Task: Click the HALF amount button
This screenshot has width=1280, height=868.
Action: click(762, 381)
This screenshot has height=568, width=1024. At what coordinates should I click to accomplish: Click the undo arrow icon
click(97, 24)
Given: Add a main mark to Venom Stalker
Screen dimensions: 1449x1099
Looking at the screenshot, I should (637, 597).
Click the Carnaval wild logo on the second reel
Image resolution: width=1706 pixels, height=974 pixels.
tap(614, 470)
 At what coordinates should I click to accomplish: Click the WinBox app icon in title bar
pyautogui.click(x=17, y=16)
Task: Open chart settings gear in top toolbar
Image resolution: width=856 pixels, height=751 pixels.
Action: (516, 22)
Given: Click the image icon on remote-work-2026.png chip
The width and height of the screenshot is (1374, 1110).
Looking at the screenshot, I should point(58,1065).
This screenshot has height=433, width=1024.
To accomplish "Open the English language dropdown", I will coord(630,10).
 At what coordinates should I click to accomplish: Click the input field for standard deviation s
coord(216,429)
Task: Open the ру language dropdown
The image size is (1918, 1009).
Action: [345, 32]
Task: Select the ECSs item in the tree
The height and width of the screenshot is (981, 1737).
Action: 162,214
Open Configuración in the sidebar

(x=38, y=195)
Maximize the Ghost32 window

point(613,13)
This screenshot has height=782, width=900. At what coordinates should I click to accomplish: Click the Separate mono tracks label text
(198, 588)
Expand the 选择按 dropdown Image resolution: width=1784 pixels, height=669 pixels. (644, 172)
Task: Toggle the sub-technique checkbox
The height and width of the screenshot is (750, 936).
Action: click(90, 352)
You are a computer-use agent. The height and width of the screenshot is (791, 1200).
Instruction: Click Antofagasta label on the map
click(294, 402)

------------------------------------

__DIRECTIONS FOR THIS TASK__: The answer should consist only of the lines from the one containing "You are a computer-use" through the last line of the data, given again exactly.

__SOLUTION TO THIS EXERCISE__:
You are a computer-use agent. The height and width of the screenshot is (791, 1200).
Instruction: Click Antofagasta label on the map
click(294, 402)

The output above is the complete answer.